A few weeks after moving in she became suspicious of my presence in the house. Although I had planned to make myself scarce during the day, my depression got the better of me and I spent too many days in bed. She was heavily pregnant so she didn't work.

She pulls me aside one day and starts shouting and demands to know if I’m on DSS. I deny everything. She says if she finds out I’m on DSS she will kick me out.  She won’t tell me why she would kick me out.
Because she is a live-in-landlord it is perfectly legal for her to evict me for any reason with ‘reasonable notice’ – which can mean any time.

Being threatened with homelessness again, being watched at home and forced to be out the house eight hours a day, pretending I’m at work, with nowhere to go, no money and no one to talk to - sent me into a suicidal tailspin.

Between visit’s to A&E and the Samaritans, I applied to council housing, stating my depression made it really hard for me to live with people and I couldn't cope anymore. It took forever and was a real struggle to get together. Exhausted but victorious, I handed the application in. The sour-faced assistant told me it would take 13 weeks just to look at my application. My application had several signed statements saying I was suicidal and my housing stress was the major contributor to this.
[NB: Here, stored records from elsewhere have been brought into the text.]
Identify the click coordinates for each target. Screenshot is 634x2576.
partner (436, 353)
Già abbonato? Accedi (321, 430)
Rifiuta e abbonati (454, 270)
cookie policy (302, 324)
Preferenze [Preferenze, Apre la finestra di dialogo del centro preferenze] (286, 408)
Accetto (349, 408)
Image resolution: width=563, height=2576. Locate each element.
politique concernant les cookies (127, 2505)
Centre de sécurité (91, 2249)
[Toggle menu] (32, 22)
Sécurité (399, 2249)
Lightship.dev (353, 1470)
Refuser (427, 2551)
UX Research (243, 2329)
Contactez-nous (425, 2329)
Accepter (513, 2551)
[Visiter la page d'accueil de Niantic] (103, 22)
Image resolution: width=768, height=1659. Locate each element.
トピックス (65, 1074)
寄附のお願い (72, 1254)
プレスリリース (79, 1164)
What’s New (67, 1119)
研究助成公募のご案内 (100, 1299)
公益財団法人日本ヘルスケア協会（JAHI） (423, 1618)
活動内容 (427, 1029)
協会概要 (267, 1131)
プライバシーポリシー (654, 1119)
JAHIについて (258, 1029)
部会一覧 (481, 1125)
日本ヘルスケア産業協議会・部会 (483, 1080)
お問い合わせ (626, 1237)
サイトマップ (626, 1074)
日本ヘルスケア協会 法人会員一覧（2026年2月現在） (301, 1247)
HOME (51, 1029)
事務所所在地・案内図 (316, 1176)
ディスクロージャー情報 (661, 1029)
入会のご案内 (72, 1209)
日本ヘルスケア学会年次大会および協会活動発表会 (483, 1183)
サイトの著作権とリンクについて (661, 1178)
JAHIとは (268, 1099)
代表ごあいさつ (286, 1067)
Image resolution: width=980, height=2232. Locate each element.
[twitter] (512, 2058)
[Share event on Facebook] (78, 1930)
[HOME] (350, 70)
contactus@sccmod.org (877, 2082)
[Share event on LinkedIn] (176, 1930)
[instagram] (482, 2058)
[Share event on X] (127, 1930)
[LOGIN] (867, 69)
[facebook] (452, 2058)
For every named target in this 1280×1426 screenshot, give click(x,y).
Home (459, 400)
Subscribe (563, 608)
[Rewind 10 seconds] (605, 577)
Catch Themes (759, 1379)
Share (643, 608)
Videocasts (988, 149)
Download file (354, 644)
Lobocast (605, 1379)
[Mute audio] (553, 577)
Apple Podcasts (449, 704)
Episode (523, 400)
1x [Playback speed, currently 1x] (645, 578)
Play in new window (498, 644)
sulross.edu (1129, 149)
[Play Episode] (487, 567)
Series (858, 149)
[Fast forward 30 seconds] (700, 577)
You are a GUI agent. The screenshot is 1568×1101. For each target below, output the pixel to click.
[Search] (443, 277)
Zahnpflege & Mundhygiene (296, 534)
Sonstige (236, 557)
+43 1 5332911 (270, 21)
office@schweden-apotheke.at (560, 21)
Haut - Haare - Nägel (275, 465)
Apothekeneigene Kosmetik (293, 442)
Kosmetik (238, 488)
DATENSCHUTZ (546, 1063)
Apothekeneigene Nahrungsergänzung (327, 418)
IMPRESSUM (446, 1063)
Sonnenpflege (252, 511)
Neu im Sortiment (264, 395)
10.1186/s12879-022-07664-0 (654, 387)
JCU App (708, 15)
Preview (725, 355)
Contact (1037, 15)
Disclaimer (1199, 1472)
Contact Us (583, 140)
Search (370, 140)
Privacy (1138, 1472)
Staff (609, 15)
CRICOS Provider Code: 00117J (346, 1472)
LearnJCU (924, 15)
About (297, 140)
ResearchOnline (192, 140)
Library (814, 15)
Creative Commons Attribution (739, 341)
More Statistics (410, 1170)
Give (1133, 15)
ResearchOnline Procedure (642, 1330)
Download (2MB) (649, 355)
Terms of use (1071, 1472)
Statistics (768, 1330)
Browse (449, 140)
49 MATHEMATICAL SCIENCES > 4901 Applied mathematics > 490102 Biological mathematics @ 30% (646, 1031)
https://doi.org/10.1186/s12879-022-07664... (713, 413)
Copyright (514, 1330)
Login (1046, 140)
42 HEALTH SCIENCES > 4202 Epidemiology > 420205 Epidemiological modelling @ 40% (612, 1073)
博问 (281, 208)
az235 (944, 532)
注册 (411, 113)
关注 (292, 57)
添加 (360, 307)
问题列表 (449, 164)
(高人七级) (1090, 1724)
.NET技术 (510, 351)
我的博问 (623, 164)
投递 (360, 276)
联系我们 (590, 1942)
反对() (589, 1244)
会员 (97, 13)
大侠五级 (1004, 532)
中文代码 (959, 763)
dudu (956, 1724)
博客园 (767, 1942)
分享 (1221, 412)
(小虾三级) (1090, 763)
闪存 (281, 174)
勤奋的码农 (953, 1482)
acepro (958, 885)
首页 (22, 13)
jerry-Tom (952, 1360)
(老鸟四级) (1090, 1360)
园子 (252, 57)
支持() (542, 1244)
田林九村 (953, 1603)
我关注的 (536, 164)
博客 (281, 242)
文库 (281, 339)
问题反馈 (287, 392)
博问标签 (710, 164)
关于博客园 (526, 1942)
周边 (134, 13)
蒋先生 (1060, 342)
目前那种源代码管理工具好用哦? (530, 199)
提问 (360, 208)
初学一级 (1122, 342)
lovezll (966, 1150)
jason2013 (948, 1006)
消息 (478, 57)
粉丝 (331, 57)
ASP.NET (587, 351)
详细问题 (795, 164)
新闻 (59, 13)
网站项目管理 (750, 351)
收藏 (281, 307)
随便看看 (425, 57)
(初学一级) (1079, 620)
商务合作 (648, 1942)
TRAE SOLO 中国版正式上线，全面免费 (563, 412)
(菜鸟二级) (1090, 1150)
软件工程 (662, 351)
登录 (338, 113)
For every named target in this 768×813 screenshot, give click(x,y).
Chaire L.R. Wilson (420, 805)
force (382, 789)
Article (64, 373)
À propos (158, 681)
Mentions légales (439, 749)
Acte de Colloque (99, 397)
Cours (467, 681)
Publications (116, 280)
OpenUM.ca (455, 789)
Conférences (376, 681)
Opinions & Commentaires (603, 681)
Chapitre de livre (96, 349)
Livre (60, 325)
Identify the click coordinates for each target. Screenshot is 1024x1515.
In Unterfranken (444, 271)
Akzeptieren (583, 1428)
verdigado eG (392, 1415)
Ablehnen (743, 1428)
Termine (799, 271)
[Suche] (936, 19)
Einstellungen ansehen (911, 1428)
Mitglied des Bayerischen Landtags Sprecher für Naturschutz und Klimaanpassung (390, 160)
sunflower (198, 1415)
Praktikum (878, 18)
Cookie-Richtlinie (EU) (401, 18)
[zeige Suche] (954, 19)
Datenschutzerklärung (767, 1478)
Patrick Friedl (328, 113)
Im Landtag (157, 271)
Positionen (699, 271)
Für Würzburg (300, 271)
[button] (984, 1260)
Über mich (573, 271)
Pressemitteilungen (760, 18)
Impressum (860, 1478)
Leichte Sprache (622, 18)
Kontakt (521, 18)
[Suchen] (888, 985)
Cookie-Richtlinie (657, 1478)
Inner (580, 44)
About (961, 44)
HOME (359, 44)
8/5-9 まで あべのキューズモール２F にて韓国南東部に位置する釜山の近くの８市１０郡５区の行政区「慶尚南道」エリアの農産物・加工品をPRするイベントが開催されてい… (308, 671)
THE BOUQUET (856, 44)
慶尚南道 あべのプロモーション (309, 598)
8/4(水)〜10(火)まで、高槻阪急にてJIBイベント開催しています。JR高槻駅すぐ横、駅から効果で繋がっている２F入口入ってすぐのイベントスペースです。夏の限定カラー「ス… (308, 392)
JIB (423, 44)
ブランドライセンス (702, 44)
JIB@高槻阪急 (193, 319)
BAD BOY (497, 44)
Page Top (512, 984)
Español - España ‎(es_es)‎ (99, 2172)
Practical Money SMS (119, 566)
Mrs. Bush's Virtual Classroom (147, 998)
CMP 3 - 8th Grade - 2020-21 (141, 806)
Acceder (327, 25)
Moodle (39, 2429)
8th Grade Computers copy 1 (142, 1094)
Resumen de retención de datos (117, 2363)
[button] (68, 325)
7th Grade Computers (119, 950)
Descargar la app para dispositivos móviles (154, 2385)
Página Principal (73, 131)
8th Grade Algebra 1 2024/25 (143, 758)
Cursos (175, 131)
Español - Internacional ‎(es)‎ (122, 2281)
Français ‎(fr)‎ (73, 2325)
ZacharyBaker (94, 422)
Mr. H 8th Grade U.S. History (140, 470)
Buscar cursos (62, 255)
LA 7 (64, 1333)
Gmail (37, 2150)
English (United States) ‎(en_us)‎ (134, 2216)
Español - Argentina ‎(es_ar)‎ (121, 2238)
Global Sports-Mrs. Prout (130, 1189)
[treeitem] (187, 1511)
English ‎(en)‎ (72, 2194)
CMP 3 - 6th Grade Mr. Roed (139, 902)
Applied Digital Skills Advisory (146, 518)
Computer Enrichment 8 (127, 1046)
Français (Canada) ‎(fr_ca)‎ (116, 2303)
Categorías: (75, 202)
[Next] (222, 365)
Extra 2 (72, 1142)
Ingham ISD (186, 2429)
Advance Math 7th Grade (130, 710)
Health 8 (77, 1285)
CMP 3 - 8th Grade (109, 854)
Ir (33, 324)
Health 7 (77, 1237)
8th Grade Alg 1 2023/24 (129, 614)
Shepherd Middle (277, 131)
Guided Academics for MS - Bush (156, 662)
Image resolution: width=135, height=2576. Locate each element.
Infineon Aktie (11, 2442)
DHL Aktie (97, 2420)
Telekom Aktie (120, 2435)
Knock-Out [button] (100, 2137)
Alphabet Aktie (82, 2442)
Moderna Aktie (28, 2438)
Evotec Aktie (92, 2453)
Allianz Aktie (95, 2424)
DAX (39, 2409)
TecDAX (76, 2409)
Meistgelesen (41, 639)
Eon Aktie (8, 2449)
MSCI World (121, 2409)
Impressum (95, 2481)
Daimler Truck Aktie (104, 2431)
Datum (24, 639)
I was advised that if I wanted it any sooner than this, I would have to make myself homeless. Then they might put me in a hostel. Or something.

Needless to say I couldn't cope with making myself homeless. The council was true to their word and didn't get back for 13 weeks, by which time, thankfully I had found accommodation. A friend’s landlord took pity on me and agreed to rent out the small room to me, knowing I was on DSS and was struggling to find a place to live. I can only imagine this was because she met me as her tenant’s friend first, realised I was a decent human being and not ‘DSS scum’.

I’m now four months into my tenancy, complete with a real tenancy agreement, and I love my new flat. So a happy ending for me. But my happy ending was due to sheer luck, and the story could have turned out a lot differently. And I’m sure has turned out very differently for lots of other vulnerable people.


I am still so frustrated that it is perfectly legal to discriminate against people on housing benefit in this way. Perhaps it would not be a problem, if the government was not relying so heavily on the private sector ‘to provide’ for DSS tenants, whilst offering no incentive for doing so or penalties for not doing so. Furthermore, despite low rates of occurrence ‘benefit fraud’ is never out of the papers, but I have yet to read about the private landlords who are dodging taxes and exploiting vulnerable tenants.